• **MATERIALS PROVIDED**

───

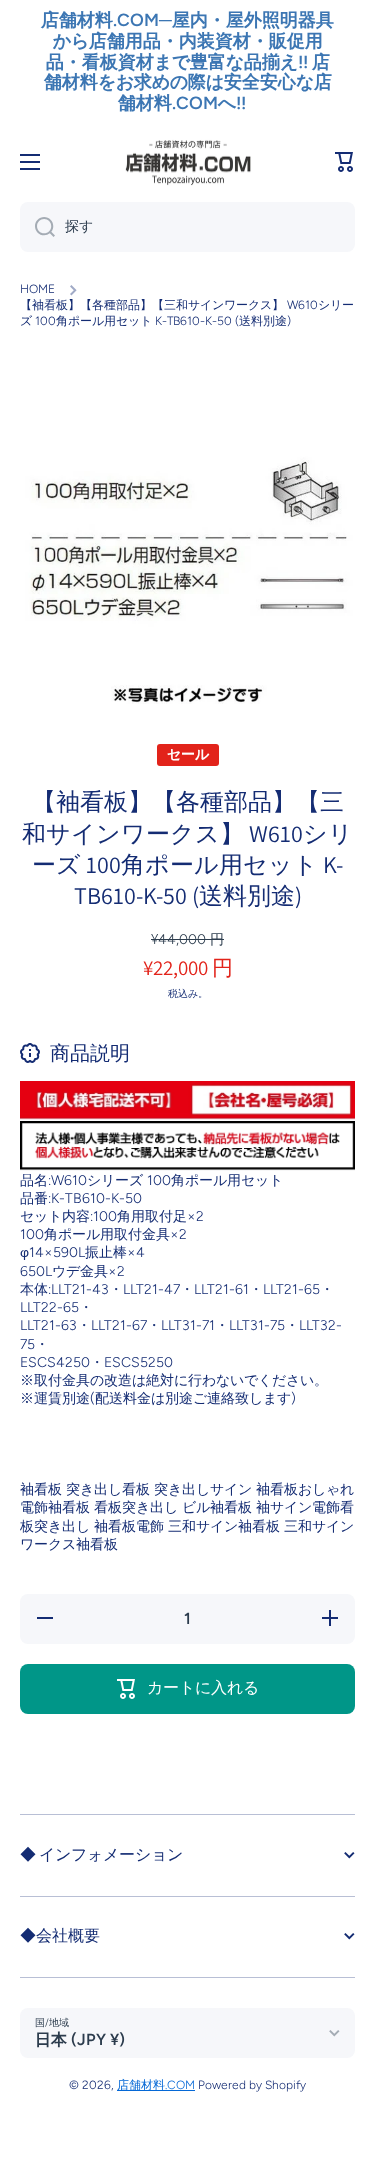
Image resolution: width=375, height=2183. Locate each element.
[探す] (37, 227)
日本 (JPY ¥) (80, 2039)
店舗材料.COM (156, 2085)
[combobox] (187, 227)
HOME (37, 289)
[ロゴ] (188, 162)
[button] (345, 162)
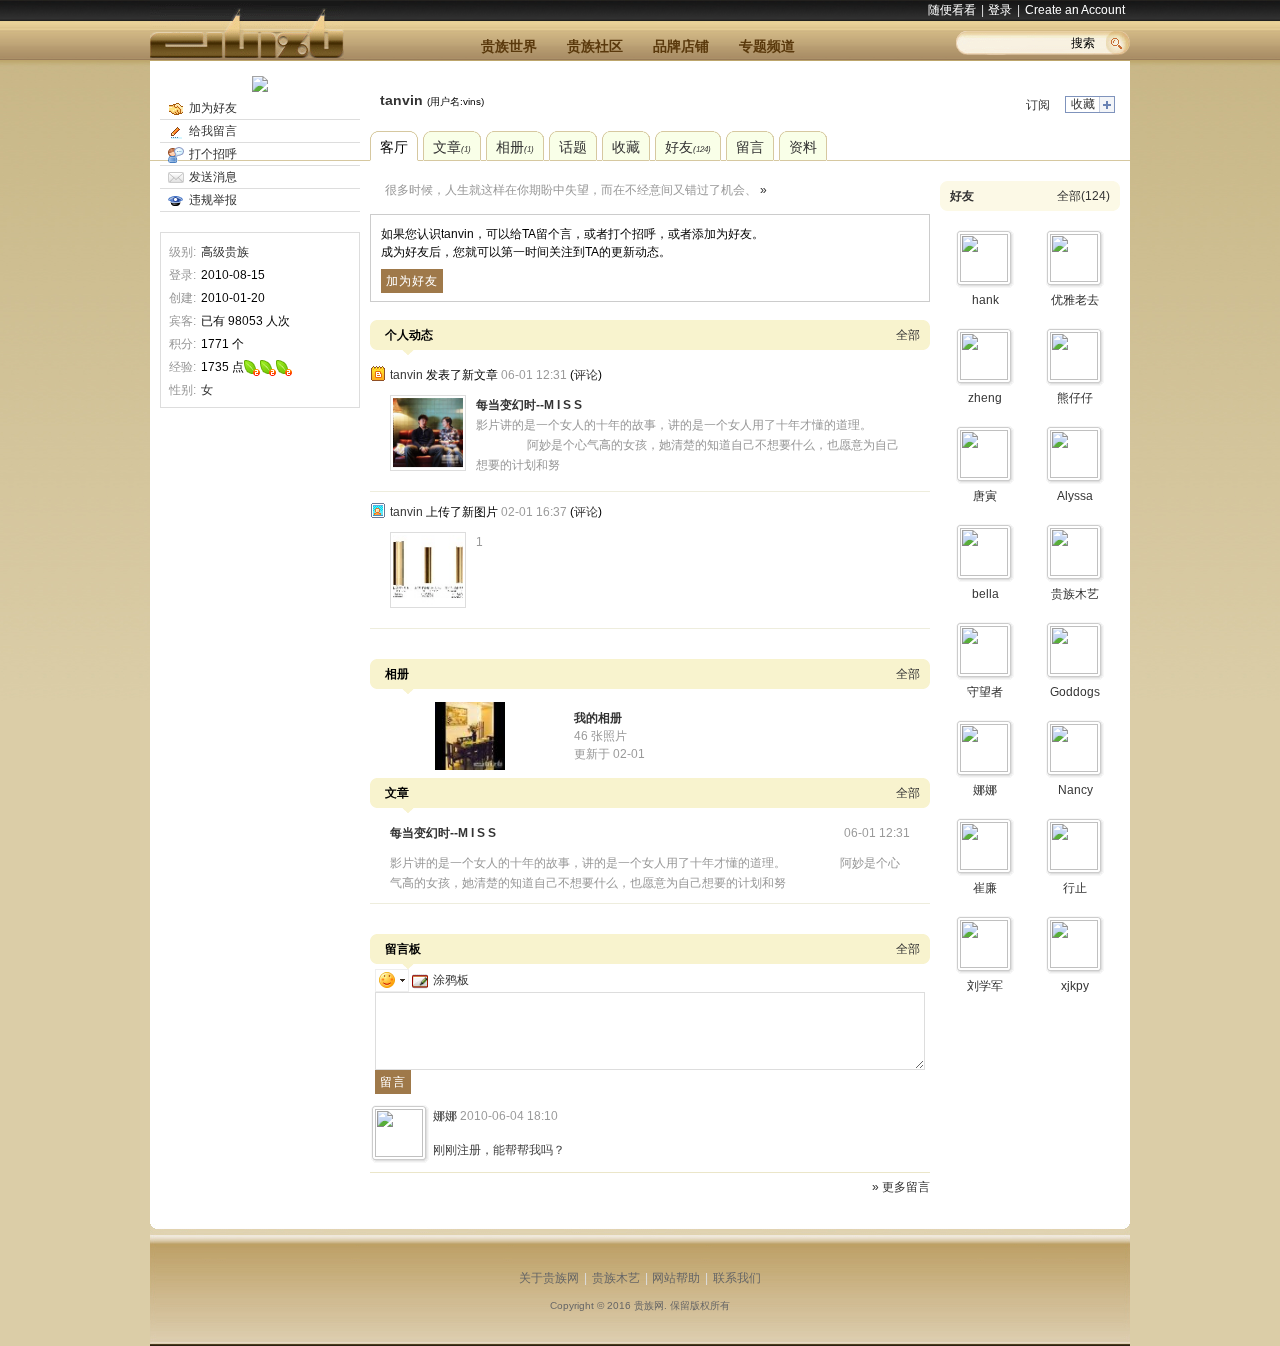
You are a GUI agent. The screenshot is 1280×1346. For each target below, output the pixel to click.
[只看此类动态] (378, 374)
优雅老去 (1075, 300)
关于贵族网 (549, 1278)
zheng (985, 398)
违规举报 (213, 200)
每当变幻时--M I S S (529, 405)
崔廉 (985, 888)
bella (985, 594)
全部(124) (1083, 196)
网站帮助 (676, 1278)
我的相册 (598, 718)
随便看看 (952, 10)
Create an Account (1075, 10)
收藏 (1083, 104)
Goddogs (1075, 692)
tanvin (401, 100)
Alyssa (1075, 496)
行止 (1075, 888)
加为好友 (213, 108)
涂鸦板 (451, 980)
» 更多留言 (901, 1187)
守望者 (985, 692)
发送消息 (213, 177)
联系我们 (737, 1278)
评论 (586, 375)
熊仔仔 (1075, 398)
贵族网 (649, 1305)
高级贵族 (225, 252)
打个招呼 (213, 154)
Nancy (1075, 790)
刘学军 (985, 986)
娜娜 (445, 1116)
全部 (908, 335)
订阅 (1038, 105)
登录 (1000, 10)
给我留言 (213, 131)
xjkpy (1075, 986)
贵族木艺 (1075, 594)
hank (985, 300)
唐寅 (985, 496)
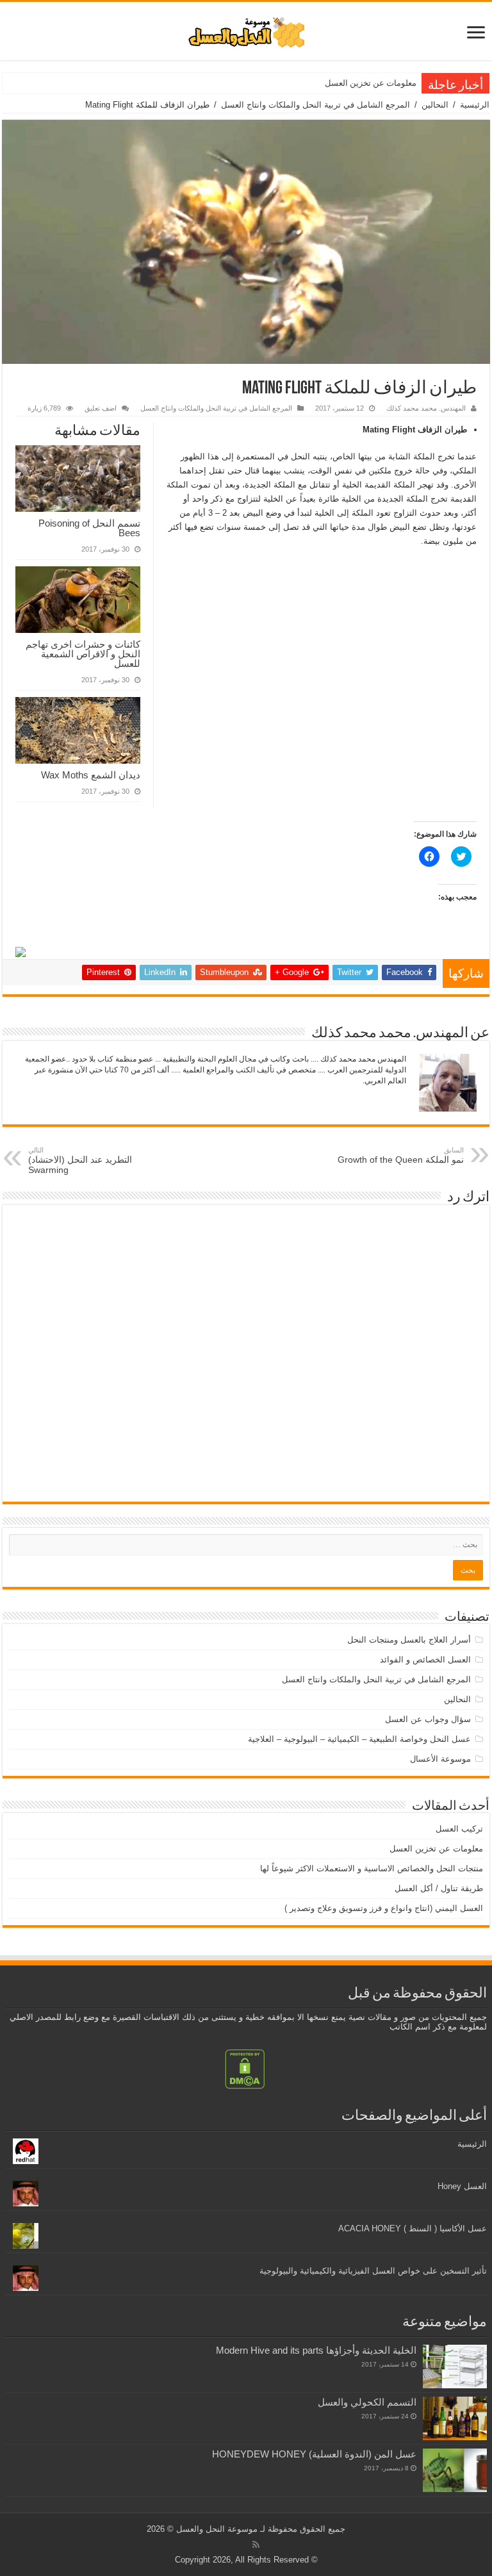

───

• **TRY IT**
Please transcribe each line above exactly, but leave the images out.

• **OUTPUT OF THE TASK**
Image resolution: width=375, height=2183. Locate each element.
[探す] (37, 227)
日本 (JPY ¥) (80, 2039)
店舗材料.COM (156, 2085)
[combobox] (187, 227)
HOME (37, 289)
[ロゴ] (188, 162)
[button] (345, 162)
You are a GUI agent. The screenshot is 1280×1346. For each target below, output the pixel to click.
[只看此类动态] (378, 374)
优雅老去 (1075, 300)
关于贵族网 (549, 1278)
zheng (985, 398)
违规举报 (213, 200)
每当变幻时--M I S S (529, 405)
崔廉 (985, 888)
bella (985, 594)
全部(124) (1083, 196)
网站帮助 (676, 1278)
我的相册 (598, 718)
随便看看 (952, 10)
Create an Account (1075, 10)
收藏 (1083, 104)
Goddogs (1075, 692)
tanvin (401, 100)
Alyssa (1075, 496)
行止 (1075, 888)
加为好友 (213, 108)
涂鸦板 (451, 980)
» 更多留言 (901, 1187)
守望者 (985, 692)
发送消息 (213, 177)
联系我们 (737, 1278)
评论 (586, 375)
熊仔仔 (1075, 398)
贵族网 (649, 1305)
高级贵族 (225, 252)
打个招呼 (213, 154)
Nancy (1075, 790)
刘学军 (985, 986)
娜娜 (445, 1116)
全部 (908, 335)
订阅 (1038, 105)
登录 (1000, 10)
给我留言 (213, 131)
xjkpy (1075, 986)
贵族木艺 (1075, 594)
hank (985, 300)
唐寅 (985, 496)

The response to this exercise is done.